**ПРЕДОСТАВЛЕННЫЙ ОТРЫВОК:**
____

56864.fb2
Иногда они спорили. Константин почтительно, вежливо. Старый поэт, чувствуя дистанцию между собой и Великим князем («В России существует две вполне ярко обозначенные сферы: Августейшая Семья и остальной народ, а над всеми – Царь», – писал Фет), все же иногда «терял тон» – раздражался: старость и болезни были тому причиной. Но и спорить им было интересно.
Быть хорошим – это личный дар Провидения, и нельзя дурному стать хорошим, убежден был Фет. Константин же считал, что человек обучаем до гробовой доски и потому исправим. Спорили о творчестве воронежского поэта Ивана Никитина. Константин, улавливая в стихах Никитина близкие своему сердцу мотивы сочувствия и утешения, говорил:
– Как самобытно, как искренне!
– Как похоже на Кольцова, Некрасова! Сколок с них и даже с меня. Не самобытность, а только зуд стихотворной краснухи, – возражал Фет.
Его раздражала «болезненность» современной поэзии. «Словно лазарет, пропитанный животными испарениями, микстурами и пластырями», – ворчал он. И хотя хвалил за «живительную свежесть» очередную порцию стихов К. Р., но ясно и прямо говорил ему, что надо следовать за чистой, безболезненной и блестящей сферой Баратынского и Пушкина.
В это время Фет писал свою биографию и искал объяснение своим недостаткам как поэта. С Константином он был откровенен: «… Совершенно явно, что в болезненности современной лирики виноваты Некрасов и я, Фет. Первый выучил всех проклинать, второй – грустить… Если тесная и грязная стезя, по которой пришлось пробираться Некрасову, может, независимо от прирожденного характера, помочь объяснить его озлобление, то постоянно гнетущие условия жизни в течение пятидесяти лет могут отчасти объяснить меланхолическое настроение Фета… Но там, где заговорил настоящий поэт, к счастью, совершенно свободный от пригнетающих условий, было бы странно ожидать болезненных звуков».

____

**ЗАДАНИЯ:**
- a) Согласуются ли с отрывком о Фете утверждения (i) Фет считал, что дурной человек может стать хорошим; (ii) Константин считал, что человек обучаем до конца жизни; (iii) Фет называл стихи Никитина самобытными? На каждое ответьте «да» или «нет» и дословно приведите решающие слова отрывка.
- b) Назовите всех поэтов, которые упомянуты в отрывке о Фете, кроме самого Фета и Константина (К. Р.).
- c) Подхватите отрывок о Фете после его последней фразы и продолжите повествование.
Записи взяты из другого источника и с отрывком о Фете не связаны.

____

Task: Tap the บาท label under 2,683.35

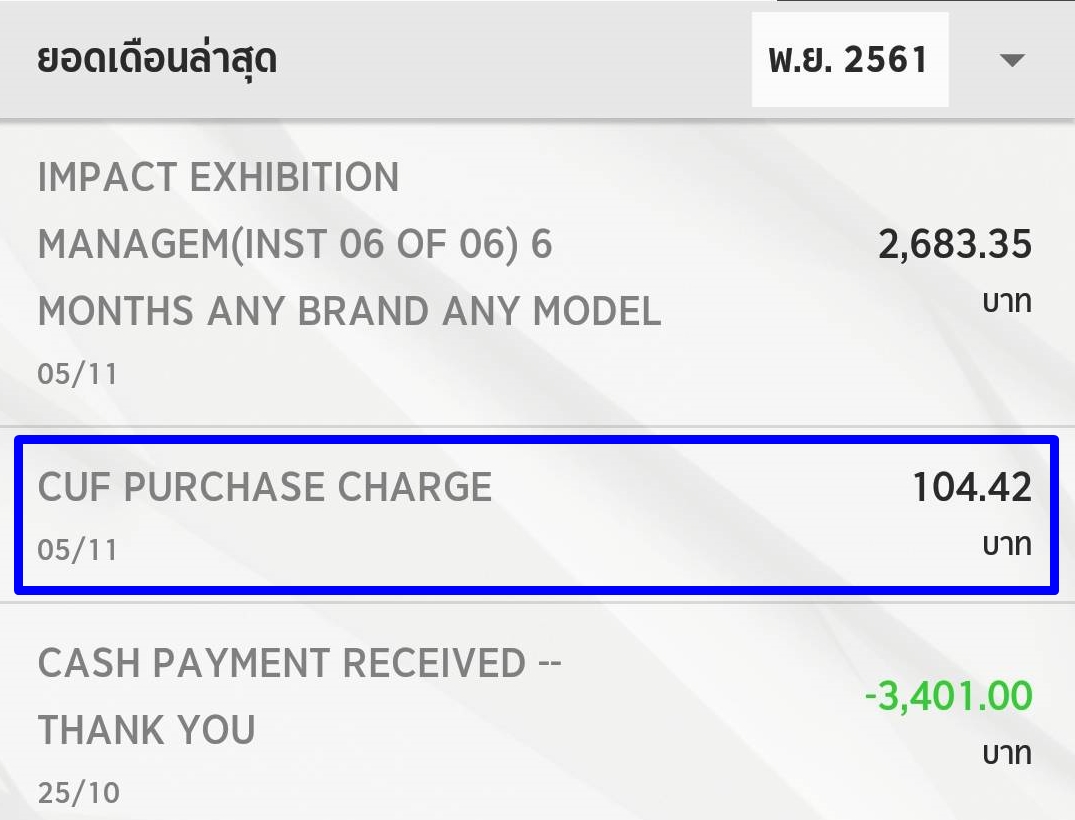Action: [x=1005, y=301]
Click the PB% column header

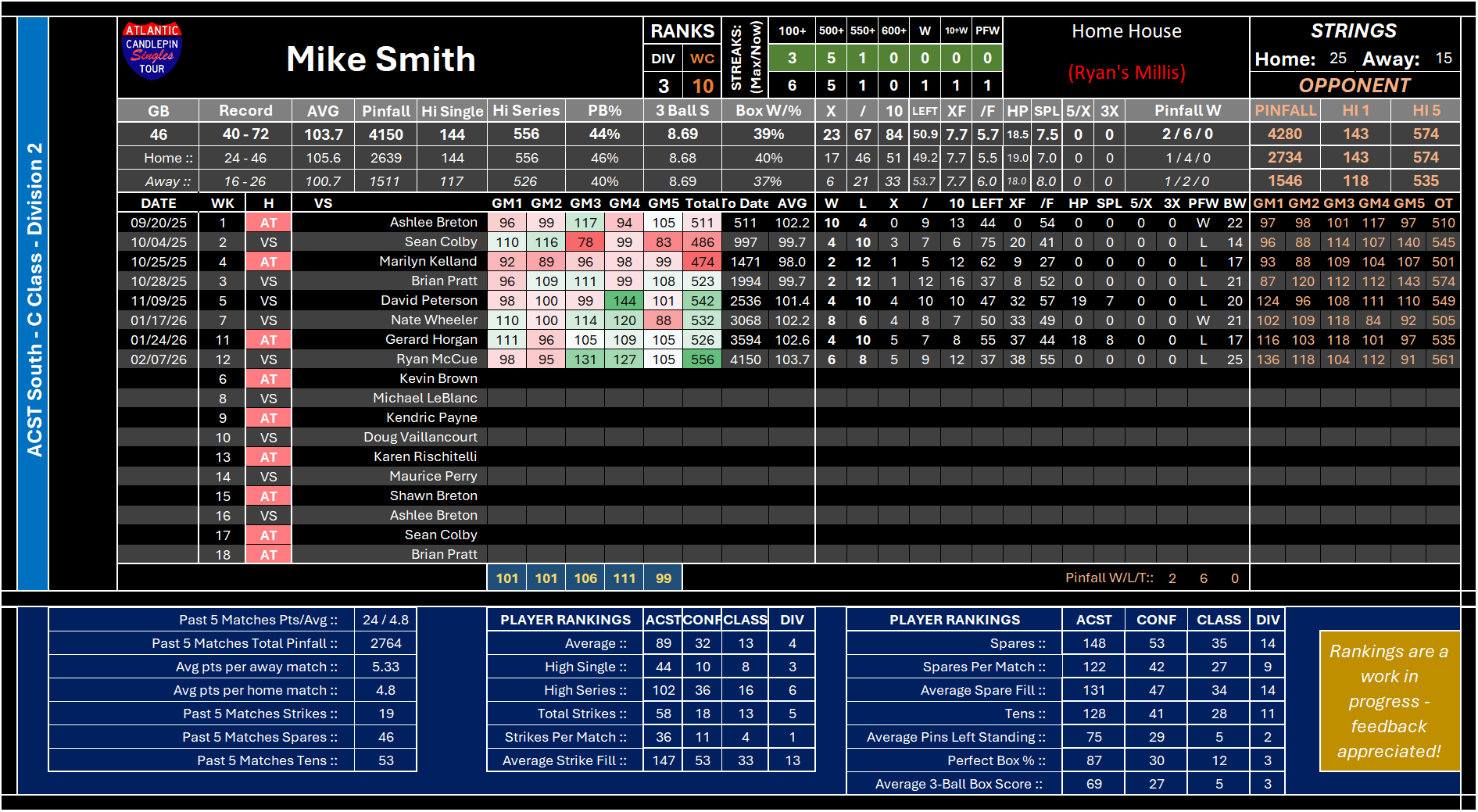pyautogui.click(x=604, y=111)
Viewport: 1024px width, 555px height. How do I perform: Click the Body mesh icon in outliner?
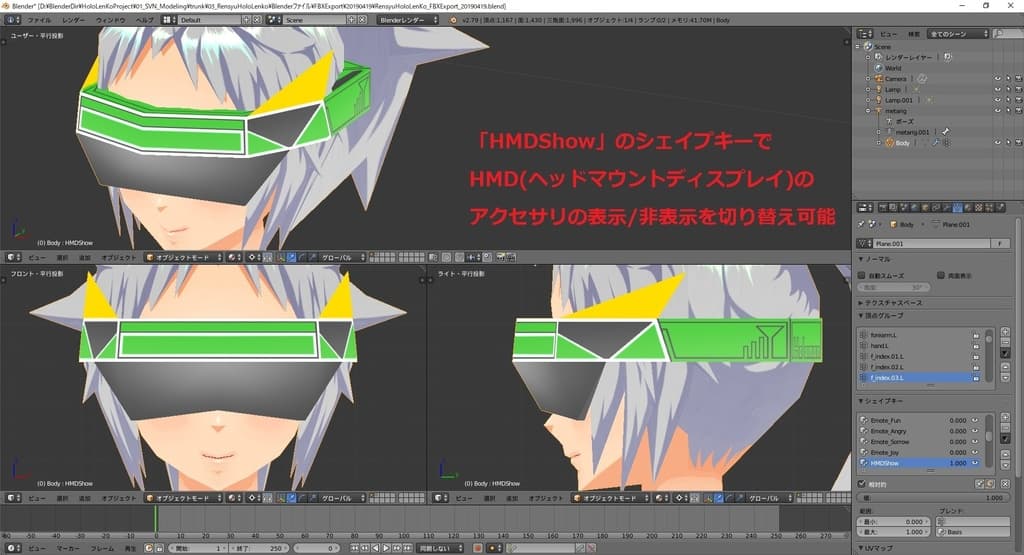(889, 143)
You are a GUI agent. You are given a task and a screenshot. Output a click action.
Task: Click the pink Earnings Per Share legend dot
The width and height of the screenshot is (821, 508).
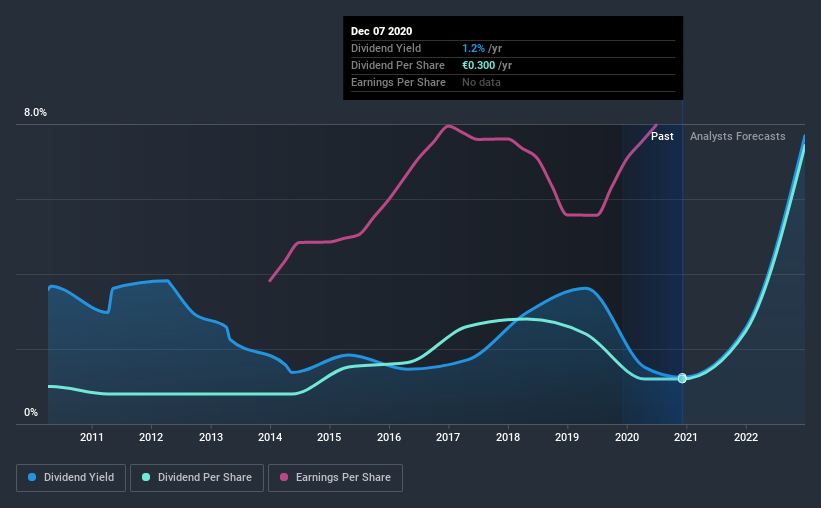tap(284, 477)
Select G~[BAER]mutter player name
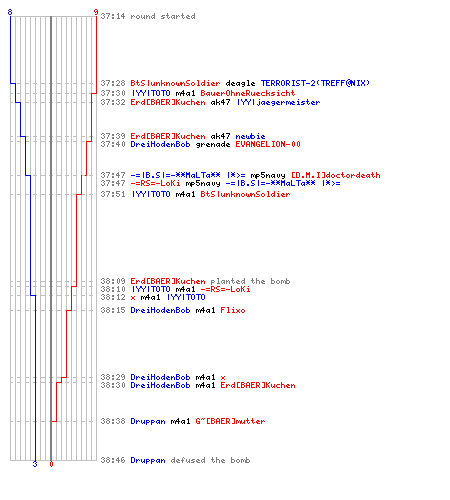This screenshot has width=450, height=500. coord(230,421)
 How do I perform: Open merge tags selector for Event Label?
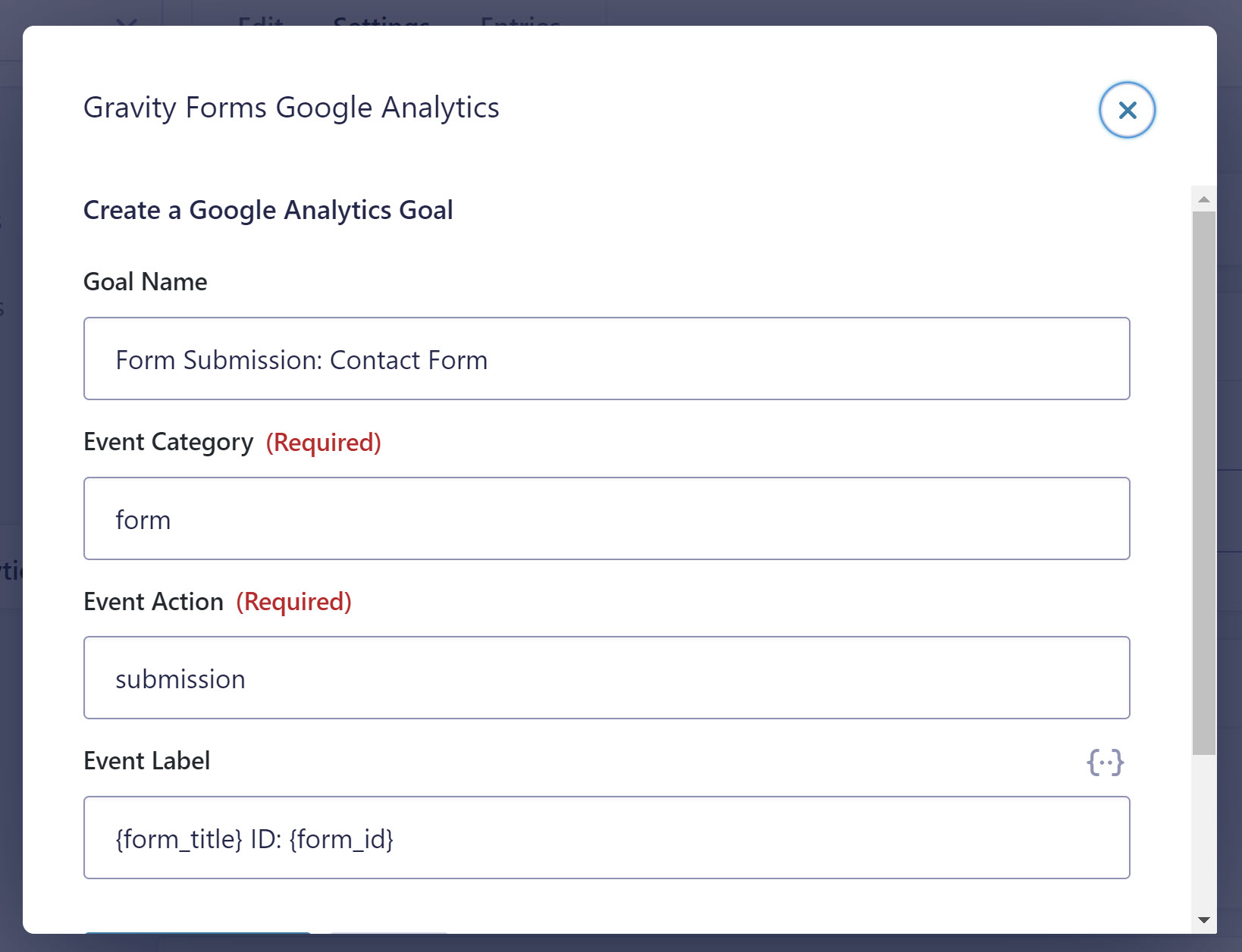(x=1105, y=762)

____

**ОТВЕТЫ К ЗАДАНИЯМ:**
- a)
(i) Нет: «нельзя дурному стать хорошим, убежден был Фет».
(ii) Да: «Константин же считал, что человек обучаем до гробовой доски и потому исправим».
(iii) Нет: «Не самобытность, а только зуд стихотворной краснухи, – возражал Фет».

- b) Иван Никитин, Кольцов, Некрасов, Баратынский, Пушкин.

- c)
И Фет, не стесняясь, сказал Константину, что он, К. Р., по воле судьбы, счастливой судьбы, может свободно отдаться своему вдохновению – где «здравствует освежительная Кастальская струя!».
– Я прочитал ваше переложение «Страстного стиха». Однажды, проникнувшись подобно вам значением молитвы Господней, я переложил ее стихами и спросил мнения моего критика Владимира Соловьева, – говорил Фет. – Он ответил, что не сочувствует никаким стихотворным переделкам молитв, и даже знаменитому переложению Пушкина – «Отцы пустынники»… Я раз и навсегда с Соловьевым согласился. Когда-то и Лев Толстой выразил порицание моим стихам, заимствованным из иной области искусства, чем я иногда погрешаю. Толстой называл это «огонь от чужого огня», а задача художника – зажечь свой. И потом, заметьте, на нас более действует известная молитва. Знакомые слова ее напоминают знакомую лестницу, на которой стоит только изменить ступеньку, чтобы она уже не вознесла нас с обычной легкостью.
Так, или немного иначе, спорили два поэта, но тему религии затрагивали осторожно. При вхождении в нее чувствовали некое расхождение. И потому, «замедляя шаги», останавливались.
Когда уже не будет в живых Фета, выйдет книга Б. Садовского под названием «Озимь». В ней автор утверждает, что Фет был «убежденным атеистом». Это возмутило Анатолия Федоровича Кони.